>>>
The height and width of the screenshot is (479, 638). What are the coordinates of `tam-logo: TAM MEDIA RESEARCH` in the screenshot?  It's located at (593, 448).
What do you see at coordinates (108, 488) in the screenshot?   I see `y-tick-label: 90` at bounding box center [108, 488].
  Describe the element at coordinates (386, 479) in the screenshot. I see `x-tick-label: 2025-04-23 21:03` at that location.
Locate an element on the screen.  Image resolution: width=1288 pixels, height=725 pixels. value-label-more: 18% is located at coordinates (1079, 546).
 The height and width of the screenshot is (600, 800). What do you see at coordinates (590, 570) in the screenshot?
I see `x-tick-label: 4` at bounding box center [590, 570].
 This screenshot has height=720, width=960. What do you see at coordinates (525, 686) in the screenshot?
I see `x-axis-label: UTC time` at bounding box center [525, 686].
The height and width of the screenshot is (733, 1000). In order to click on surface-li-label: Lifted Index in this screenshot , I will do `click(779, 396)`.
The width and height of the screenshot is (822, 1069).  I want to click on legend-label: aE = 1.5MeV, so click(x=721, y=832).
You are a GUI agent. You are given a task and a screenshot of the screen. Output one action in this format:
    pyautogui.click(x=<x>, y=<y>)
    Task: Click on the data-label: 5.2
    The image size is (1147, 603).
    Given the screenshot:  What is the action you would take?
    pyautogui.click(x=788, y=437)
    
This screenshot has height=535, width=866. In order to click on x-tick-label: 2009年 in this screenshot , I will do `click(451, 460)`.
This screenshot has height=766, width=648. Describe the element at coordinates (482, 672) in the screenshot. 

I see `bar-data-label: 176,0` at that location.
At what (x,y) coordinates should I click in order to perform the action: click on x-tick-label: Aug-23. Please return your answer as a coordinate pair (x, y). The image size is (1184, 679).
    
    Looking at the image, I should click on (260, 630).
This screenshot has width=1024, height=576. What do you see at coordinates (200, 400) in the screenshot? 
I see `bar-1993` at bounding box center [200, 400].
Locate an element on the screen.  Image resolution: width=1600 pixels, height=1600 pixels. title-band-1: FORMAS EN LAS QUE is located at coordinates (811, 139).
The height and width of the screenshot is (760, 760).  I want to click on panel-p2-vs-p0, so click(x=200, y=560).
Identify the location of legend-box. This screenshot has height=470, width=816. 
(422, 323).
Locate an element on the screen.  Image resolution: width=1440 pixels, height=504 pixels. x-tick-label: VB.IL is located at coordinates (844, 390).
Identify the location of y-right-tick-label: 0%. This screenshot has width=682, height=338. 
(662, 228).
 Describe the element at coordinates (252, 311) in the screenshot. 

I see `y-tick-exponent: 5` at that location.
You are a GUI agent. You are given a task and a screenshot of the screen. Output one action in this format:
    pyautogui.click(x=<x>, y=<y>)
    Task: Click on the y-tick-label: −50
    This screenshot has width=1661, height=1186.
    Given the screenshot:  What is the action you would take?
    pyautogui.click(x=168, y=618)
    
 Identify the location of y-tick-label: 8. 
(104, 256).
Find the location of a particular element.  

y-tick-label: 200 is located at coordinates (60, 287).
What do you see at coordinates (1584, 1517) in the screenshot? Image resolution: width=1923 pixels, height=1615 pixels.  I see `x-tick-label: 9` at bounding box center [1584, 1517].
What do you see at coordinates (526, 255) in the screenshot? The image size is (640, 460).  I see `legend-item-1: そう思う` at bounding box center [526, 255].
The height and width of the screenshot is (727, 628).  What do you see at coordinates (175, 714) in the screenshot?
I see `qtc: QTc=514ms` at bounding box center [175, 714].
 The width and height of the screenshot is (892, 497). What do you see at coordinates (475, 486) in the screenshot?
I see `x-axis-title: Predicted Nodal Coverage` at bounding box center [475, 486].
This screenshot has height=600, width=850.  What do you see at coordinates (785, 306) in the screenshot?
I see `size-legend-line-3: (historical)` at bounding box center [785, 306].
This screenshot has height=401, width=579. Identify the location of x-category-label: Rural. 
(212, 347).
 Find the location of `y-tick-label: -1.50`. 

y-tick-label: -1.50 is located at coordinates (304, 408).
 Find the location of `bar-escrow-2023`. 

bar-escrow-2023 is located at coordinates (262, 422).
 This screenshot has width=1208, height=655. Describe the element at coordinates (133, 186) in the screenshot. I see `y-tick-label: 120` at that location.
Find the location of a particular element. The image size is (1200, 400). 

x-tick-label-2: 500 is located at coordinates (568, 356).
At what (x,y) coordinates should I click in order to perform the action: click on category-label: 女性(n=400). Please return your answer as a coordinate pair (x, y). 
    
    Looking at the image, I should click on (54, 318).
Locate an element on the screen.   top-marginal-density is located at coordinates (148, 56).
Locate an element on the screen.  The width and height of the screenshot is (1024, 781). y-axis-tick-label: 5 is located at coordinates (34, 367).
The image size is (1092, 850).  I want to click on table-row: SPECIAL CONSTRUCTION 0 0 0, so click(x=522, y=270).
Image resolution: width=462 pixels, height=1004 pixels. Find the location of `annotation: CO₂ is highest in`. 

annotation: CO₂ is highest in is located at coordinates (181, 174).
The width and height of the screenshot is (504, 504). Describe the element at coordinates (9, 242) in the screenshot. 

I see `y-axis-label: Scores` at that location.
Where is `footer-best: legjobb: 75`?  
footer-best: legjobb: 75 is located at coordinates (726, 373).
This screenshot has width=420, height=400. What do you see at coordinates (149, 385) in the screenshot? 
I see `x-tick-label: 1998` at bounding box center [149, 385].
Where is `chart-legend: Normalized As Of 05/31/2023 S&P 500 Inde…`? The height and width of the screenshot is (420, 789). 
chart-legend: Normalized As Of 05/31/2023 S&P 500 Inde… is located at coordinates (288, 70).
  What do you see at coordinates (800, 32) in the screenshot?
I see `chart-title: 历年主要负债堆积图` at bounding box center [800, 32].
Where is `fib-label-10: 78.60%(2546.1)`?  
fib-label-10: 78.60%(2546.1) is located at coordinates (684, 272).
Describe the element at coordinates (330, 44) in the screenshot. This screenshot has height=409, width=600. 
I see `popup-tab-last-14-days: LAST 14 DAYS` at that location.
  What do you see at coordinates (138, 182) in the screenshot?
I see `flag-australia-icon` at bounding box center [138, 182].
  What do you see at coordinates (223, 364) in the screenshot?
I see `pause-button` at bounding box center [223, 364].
<<<
» Aim of the task: Please edit the records above by replacing every "In order to click on" with "To click on", leaving everything else unchanged.

» Solution to the exercise:
The height and width of the screenshot is (479, 638). What are the coordinates of `tam-logo: TAM MEDIA RESEARCH` in the screenshot?  It's located at (593, 448).
What do you see at coordinates (108, 488) in the screenshot?   I see `y-tick-label: 90` at bounding box center [108, 488].
  Describe the element at coordinates (386, 479) in the screenshot. I see `x-tick-label: 2025-04-23 21:03` at that location.
Locate an element on the screen.  Image resolution: width=1288 pixels, height=725 pixels. value-label-more: 18% is located at coordinates (1079, 546).
 The height and width of the screenshot is (600, 800). What do you see at coordinates (590, 570) in the screenshot?
I see `x-tick-label: 4` at bounding box center [590, 570].
 This screenshot has height=720, width=960. What do you see at coordinates (525, 686) in the screenshot?
I see `x-axis-label: UTC time` at bounding box center [525, 686].
The height and width of the screenshot is (733, 1000). To click on surface-li-label: Lifted Index in this screenshot , I will do `click(779, 396)`.
The width and height of the screenshot is (822, 1069).  I want to click on legend-label: aE = 1.5MeV, so click(x=721, y=832).
You are a GUI agent. You are given a task and a screenshot of the screen. Output one action in this format:
    pyautogui.click(x=<x>, y=<y>)
    Task: Click on the data-label: 5.2
    The image size is (1147, 603).
    Given the screenshot:  What is the action you would take?
    pyautogui.click(x=788, y=437)
    
This screenshot has height=535, width=866. To click on x-tick-label: 2009年 in this screenshot , I will do `click(451, 460)`.
This screenshot has height=766, width=648. Describe the element at coordinates (482, 672) in the screenshot. 

I see `bar-data-label: 176,0` at that location.
At what (x,y) coordinates should I click in order to perform the action: click on x-tick-label: Aug-23. Please return your answer as a coordinate pair (x, y). The image size is (1184, 679).
    
    Looking at the image, I should click on (260, 630).
This screenshot has width=1024, height=576. What do you see at coordinates (200, 400) in the screenshot? 
I see `bar-1993` at bounding box center [200, 400].
Locate an element on the screen.  Image resolution: width=1600 pixels, height=1600 pixels. title-band-1: FORMAS EN LAS QUE is located at coordinates (811, 139).
The height and width of the screenshot is (760, 760).  I want to click on panel-p2-vs-p0, so click(x=200, y=560).
Identify the location of legend-box. This screenshot has height=470, width=816. 
(422, 323).
Locate an element on the screen.  Image resolution: width=1440 pixels, height=504 pixels. x-tick-label: VB.IL is located at coordinates (844, 390).
Identify the location of y-right-tick-label: 0%. This screenshot has width=682, height=338. 
(662, 228).
 Describe the element at coordinates (252, 311) in the screenshot. 

I see `y-tick-exponent: 5` at that location.
You are a GUI agent. You are given a task and a screenshot of the screen. Output one action in this format:
    pyautogui.click(x=<x>, y=<y>)
    Task: Click on the y-tick-label: −50
    This screenshot has width=1661, height=1186.
    Given the screenshot:  What is the action you would take?
    pyautogui.click(x=168, y=618)
    
 Identify the location of y-tick-label: 8. 
(104, 256).
Find the location of a particular element.  

y-tick-label: 200 is located at coordinates (60, 287).
What do you see at coordinates (1584, 1517) in the screenshot? Image resolution: width=1923 pixels, height=1615 pixels.  I see `x-tick-label: 9` at bounding box center [1584, 1517].
What do you see at coordinates (526, 255) in the screenshot? The image size is (640, 460).  I see `legend-item-1: そう思う` at bounding box center [526, 255].
The height and width of the screenshot is (727, 628).  What do you see at coordinates (175, 714) in the screenshot?
I see `qtc: QTc=514ms` at bounding box center [175, 714].
 The width and height of the screenshot is (892, 497). What do you see at coordinates (475, 486) in the screenshot?
I see `x-axis-title: Predicted Nodal Coverage` at bounding box center [475, 486].
This screenshot has height=600, width=850.  What do you see at coordinates (785, 306) in the screenshot?
I see `size-legend-line-3: (historical)` at bounding box center [785, 306].
This screenshot has height=401, width=579. Identify the location of x-category-label: Rural. 
(212, 347).
 Find the location of `y-tick-label: -1.50`. 

y-tick-label: -1.50 is located at coordinates (304, 408).
 Find the location of `bar-escrow-2023`. 

bar-escrow-2023 is located at coordinates (262, 422).
 This screenshot has width=1208, height=655. Describe the element at coordinates (133, 186) in the screenshot. I see `y-tick-label: 120` at that location.
Find the location of a particular element. The image size is (1200, 400). 

x-tick-label-2: 500 is located at coordinates (568, 356).
At what (x,y) coordinates should I click in order to perform the action: click on category-label: 女性(n=400). Please return your answer as a coordinate pair (x, y). 
    
    Looking at the image, I should click on (54, 318).
Locate an element on the screen.   top-marginal-density is located at coordinates (148, 56).
Locate an element on the screen.  The width and height of the screenshot is (1024, 781). y-axis-tick-label: 5 is located at coordinates (34, 367).
The image size is (1092, 850).  I want to click on table-row: SPECIAL CONSTRUCTION 0 0 0, so click(x=522, y=270).
Image resolution: width=462 pixels, height=1004 pixels. Find the location of `annotation: CO₂ is highest in`. 

annotation: CO₂ is highest in is located at coordinates (181, 174).
The width and height of the screenshot is (504, 504). Describe the element at coordinates (9, 242) in the screenshot. 

I see `y-axis-label: Scores` at that location.
Where is `footer-best: legjobb: 75`?  
footer-best: legjobb: 75 is located at coordinates (726, 373).
This screenshot has width=420, height=400. What do you see at coordinates (149, 385) in the screenshot? 
I see `x-tick-label: 1998` at bounding box center [149, 385].
Where is `chart-legend: Normalized As Of 05/31/2023 S&P 500 Inde…`? The height and width of the screenshot is (420, 789). 
chart-legend: Normalized As Of 05/31/2023 S&P 500 Inde… is located at coordinates (288, 70).
  What do you see at coordinates (800, 32) in the screenshot?
I see `chart-title: 历年主要负债堆积图` at bounding box center [800, 32].
Where is `fib-label-10: 78.60%(2546.1)`?  
fib-label-10: 78.60%(2546.1) is located at coordinates (684, 272).
Describe the element at coordinates (330, 44) in the screenshot. This screenshot has height=409, width=600. 
I see `popup-tab-last-14-days: LAST 14 DAYS` at that location.
  What do you see at coordinates (138, 182) in the screenshot?
I see `flag-australia-icon` at bounding box center [138, 182].
  What do you see at coordinates (223, 364) in the screenshot?
I see `pause-button` at bounding box center [223, 364].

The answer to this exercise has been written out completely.